→ **Problem requirements**:
Your answer should hold each line of the material that contains the word "resolution".

→ **Records to process**:
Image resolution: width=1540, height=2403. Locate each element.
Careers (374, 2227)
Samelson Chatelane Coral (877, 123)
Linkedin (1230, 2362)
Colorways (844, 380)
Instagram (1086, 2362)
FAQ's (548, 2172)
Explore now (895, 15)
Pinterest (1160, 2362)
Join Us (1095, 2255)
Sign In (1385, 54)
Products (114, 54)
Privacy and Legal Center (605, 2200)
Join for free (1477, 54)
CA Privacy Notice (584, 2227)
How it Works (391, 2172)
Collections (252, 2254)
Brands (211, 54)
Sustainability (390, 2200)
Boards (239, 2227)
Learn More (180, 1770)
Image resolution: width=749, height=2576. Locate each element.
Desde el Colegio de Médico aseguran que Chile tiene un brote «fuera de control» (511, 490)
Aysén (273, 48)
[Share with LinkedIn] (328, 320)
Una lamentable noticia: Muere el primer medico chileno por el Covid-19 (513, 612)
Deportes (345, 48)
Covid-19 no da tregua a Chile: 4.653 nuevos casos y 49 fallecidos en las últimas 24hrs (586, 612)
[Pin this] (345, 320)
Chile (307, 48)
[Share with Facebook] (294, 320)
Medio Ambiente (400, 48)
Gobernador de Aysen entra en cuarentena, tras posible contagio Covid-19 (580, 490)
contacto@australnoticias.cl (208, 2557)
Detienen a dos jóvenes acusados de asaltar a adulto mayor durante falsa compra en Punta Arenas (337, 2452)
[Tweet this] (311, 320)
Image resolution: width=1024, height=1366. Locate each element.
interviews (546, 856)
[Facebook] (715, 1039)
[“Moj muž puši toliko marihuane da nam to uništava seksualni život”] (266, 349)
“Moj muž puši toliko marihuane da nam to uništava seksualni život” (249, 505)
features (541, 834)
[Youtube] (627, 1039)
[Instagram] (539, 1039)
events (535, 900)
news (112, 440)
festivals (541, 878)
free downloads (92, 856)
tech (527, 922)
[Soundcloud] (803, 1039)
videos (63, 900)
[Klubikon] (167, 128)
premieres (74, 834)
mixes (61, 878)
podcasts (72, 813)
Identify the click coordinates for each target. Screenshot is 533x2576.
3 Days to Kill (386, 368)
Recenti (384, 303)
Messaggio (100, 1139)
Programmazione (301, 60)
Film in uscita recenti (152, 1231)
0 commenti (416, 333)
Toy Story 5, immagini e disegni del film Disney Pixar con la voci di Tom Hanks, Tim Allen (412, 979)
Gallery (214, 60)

→ **Result below**:
Image resolution: width=1540, height=2403. Locate each element.
Image resolution: width=749, height=2576. Locate each element.
Image resolution: width=1024, height=1366. Locate each element.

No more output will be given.